4. Surnaturel et autonomie humaine
Après des années de discussions souvent très vives, la plupart des objections faites à Blondel, tant au nom de la raison qu'à celui de l'orthodoxie catholique, se sont révélées caduques. L'élargissement des études théologiques vers l'exégèse, la patrologie orientale, la philosophie moderne a brisé le cercle étroit en lequel un certain thomisme scolaire s'était enfermé. Depuis 1945, la pensée contemporaine a tenté d'intégrer l'irrationnel et le vécu dans ses nouveaux courants, tels la phénoménologie, l'existentialisme et les diverses formes d'hégélianisme. Le danger serait plutôt dans une certaine dissolution de la raison, qui, n'ayant plus de norme ni d'arêtes précises, se flatte de tout accueillir, alors qu'elle n'a plus de prise. L'influence de Blondel est dès lors menacée, non plus par le rationalisme, mais par les facilités de l'irrationalisme.

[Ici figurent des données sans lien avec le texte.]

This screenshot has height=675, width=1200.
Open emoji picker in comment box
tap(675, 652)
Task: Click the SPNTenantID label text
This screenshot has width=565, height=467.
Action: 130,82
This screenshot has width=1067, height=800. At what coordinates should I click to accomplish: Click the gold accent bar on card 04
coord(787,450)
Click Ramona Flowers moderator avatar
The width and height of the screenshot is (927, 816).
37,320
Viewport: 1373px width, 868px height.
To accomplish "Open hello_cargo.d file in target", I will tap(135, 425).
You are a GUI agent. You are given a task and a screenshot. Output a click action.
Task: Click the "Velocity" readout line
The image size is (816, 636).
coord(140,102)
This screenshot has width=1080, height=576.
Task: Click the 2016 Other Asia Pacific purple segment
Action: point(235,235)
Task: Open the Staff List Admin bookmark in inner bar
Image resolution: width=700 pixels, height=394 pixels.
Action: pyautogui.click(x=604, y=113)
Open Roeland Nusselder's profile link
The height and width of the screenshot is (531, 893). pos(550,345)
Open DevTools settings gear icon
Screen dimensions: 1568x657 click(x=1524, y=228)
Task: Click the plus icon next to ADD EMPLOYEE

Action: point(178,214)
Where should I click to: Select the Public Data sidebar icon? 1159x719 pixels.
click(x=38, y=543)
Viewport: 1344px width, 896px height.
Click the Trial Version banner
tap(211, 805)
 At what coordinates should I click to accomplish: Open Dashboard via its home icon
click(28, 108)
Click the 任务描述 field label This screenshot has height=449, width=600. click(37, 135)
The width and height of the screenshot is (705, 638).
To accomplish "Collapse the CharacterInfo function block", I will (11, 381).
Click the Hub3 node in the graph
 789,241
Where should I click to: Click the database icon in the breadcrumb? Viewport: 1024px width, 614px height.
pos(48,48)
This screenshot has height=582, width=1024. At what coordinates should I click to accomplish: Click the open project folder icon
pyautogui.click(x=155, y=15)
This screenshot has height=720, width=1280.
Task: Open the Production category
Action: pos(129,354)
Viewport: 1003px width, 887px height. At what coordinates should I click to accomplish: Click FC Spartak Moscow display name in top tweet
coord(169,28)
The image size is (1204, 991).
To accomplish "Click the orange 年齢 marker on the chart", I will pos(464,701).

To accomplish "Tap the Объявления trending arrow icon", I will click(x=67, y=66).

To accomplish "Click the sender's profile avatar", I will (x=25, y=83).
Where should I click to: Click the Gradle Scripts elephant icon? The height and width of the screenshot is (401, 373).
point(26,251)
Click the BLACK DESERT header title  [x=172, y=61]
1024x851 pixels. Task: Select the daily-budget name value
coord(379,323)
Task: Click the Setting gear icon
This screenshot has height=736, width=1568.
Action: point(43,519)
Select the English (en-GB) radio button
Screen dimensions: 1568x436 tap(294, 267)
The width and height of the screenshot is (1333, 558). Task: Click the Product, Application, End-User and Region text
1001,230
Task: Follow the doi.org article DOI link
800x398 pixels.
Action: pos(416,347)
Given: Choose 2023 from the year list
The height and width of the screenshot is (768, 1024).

S'il fallait indiquer, pour finir, la difficulté majeure de la pensée blondélienne, peut-être la trouverait-on dans l'ambiguïté du terme « surnaturel » en contexte chrétien. Ce mot semble désigner un surcroît (la grâce rédemptrice et déificatrice octroyée à la nature) et un événement (l'initiative divine manifestée par l'histoire du salut dont le Christ est le centre). Mais ce surcroît, comme cet événement, n'est assimilable que s'il est déjà en chacun le principe de tout le développement humain. Pour être véritable, une fin doit être, obscurément mais réellement, première et premièrement normative. Dieu se précède lui-même. Aussi le surnaturel historique suppose-t-il un infini présent et communiqué au principe de l'action, une « théergie » selon le mot de Blondel. Et c'est la suture, la synthèse a priori entre cette communication primordiale et le don ultérieur, qui est le point délicat du blondélisme. Mais il faut reconnaître que ce point est largement à la charge d'une certaine théologie.